Button derives directly from the native System.Windows.Controls.Button, inheriting its
Click routed event and keyboard activation. It adds a soft-disabled mode (Disabled
combined with FocusableWhenDisabled) that keeps the control natively focusable and
tabbable while suppressing activation, the WPF analog of the web contract’s
aria-disabled="true"-while-focusable mode.
The button is activated (mouse, keyboard Space/Enter, or UIA Invoke) and is not soft-disabled; OnClick no-ops when IsSoftDisabled is true, so no Click event fires.
NaviusButtonAutomationPeer (a ButtonAutomationPeer) overrides IsEnabledCore() to report
disabled to UIA whenever IsSoftDisabled is true, while the control itself stays natively
enabled and focusable. This makes the stock IInvokeProvider.Invoke() throw
ElementNotEnabledException on a soft-disabled button rather than silently activating it, the
correct UIA behavior for the aria-disabled-while-focusable case. GetAutomationControlTypeCore()
is not overridden and is inherited from ButtonAutomationPeer (AutomationControlType.Button).
The unit suite (ButtonTests, 11 facts) covers default state, hard- versus soft-disabled
IsEnabled/IsSoftDisabled, OnClick suppression (invoked via reflection on the protected
ButtonBase.OnClick, the actual mouse/keyboard/UIA funnel), and the peer’s IsEnabled()/
IInvokeProvider.Invoke() behavior in both states.
Type (the web’s type="submit"|"button"|"reset" HTML attribute) is not ported: WPF has no
form-submission concept for it to map onto. Native Button exposes IsDefault/IsCancel as a
partial, non-string-typed analog, but no direct mapping was made; this is an open design
question, not a confirmed gap.
NativeButton (a Base UI asChild-parity flag that already has no rendering effect on the web
side) is dropped entirely: WPF’s ContentPresenter/ControlTemplate model already allows
arbitrary templated content without an element-type-swap mechanism.
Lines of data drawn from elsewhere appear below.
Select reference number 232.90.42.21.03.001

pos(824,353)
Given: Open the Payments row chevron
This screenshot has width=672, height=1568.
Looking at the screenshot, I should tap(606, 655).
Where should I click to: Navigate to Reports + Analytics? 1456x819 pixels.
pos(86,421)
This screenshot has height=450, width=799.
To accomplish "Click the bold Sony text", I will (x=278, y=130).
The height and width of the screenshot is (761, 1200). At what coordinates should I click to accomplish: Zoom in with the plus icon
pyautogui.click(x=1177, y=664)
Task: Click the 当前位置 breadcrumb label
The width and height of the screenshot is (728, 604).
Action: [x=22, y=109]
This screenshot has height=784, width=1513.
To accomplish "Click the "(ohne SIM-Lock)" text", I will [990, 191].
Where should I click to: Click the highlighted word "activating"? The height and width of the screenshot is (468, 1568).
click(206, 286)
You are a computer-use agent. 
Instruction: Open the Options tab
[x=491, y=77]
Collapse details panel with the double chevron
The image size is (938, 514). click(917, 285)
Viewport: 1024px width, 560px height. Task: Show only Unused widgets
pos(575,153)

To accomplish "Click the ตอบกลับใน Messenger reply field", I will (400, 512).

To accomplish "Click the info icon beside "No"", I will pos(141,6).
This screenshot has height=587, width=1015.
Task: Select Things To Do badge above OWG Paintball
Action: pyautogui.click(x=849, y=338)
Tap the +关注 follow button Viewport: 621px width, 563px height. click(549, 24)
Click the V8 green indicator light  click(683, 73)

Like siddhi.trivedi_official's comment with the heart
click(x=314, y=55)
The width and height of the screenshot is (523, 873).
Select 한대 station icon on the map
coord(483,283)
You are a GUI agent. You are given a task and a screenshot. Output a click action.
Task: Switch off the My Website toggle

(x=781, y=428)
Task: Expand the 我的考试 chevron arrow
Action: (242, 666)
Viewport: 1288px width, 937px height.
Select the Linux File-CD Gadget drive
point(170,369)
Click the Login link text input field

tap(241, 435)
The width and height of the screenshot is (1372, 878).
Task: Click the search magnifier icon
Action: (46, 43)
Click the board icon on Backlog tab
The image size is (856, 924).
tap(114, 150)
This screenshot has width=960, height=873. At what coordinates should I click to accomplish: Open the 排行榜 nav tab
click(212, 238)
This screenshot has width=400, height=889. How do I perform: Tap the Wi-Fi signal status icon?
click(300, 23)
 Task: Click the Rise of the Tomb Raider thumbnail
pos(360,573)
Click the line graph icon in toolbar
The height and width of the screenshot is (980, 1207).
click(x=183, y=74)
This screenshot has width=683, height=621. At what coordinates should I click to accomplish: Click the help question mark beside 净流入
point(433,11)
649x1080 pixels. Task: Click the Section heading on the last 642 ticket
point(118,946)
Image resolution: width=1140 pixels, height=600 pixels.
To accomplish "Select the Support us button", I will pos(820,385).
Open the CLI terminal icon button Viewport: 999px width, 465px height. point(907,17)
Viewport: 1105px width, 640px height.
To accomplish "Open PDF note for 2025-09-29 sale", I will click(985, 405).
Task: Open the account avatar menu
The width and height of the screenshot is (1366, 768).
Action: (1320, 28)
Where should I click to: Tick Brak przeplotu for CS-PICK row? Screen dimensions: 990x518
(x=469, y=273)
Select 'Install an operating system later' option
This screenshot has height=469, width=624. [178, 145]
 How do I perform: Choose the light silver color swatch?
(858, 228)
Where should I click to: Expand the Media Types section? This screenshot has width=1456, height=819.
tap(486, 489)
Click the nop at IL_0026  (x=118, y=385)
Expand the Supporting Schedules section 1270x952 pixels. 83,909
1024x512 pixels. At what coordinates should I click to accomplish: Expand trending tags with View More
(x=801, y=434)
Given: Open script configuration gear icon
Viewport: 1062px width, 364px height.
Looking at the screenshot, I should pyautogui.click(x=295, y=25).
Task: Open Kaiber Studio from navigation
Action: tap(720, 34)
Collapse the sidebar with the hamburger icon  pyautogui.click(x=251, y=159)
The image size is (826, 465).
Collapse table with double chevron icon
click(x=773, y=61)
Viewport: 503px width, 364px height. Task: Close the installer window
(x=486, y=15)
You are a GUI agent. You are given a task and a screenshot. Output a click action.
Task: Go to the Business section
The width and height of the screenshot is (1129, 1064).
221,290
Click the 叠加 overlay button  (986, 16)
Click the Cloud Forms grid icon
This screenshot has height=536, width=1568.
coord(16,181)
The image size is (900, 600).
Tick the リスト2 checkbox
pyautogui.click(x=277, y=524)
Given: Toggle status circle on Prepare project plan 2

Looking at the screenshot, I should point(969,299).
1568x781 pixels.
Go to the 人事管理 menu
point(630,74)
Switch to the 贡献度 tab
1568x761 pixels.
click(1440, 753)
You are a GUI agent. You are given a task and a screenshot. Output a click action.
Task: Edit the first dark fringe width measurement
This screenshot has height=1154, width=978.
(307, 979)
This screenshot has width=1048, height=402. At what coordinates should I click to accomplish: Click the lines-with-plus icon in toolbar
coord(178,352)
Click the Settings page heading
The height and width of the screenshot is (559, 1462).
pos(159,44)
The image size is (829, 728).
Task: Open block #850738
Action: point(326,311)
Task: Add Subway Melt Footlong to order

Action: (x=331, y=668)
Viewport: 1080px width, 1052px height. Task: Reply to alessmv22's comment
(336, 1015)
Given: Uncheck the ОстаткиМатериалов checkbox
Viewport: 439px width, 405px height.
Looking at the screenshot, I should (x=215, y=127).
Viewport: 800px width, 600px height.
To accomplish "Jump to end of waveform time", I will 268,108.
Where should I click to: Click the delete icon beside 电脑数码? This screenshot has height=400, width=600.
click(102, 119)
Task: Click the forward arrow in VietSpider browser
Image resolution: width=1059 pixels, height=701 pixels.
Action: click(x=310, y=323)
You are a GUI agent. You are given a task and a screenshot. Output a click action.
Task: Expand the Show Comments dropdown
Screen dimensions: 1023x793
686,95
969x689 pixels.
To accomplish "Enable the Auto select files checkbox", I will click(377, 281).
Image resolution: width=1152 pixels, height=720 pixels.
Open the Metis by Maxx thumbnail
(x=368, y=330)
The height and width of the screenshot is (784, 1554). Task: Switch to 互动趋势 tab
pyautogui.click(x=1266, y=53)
The web’s aria-disabled="true"-while-focusable mode is reproduced via a custom
AutomationPeer.IsEnabledCore() override rather than an aria-disabled attribute, since UIA has
no first-class “disabled but enabled” concept; this is a platform-idiomatic reinterpretation, not
a literal attribute translation.
M6 audit note: prior to the 2026-07-09 audit this family shipped as a bare Button subclass with
none of the above (no Disabled, no FocusableWhenDisabled, no test file), a confirmed disparity
that is now fixed by the properties and peer override described above.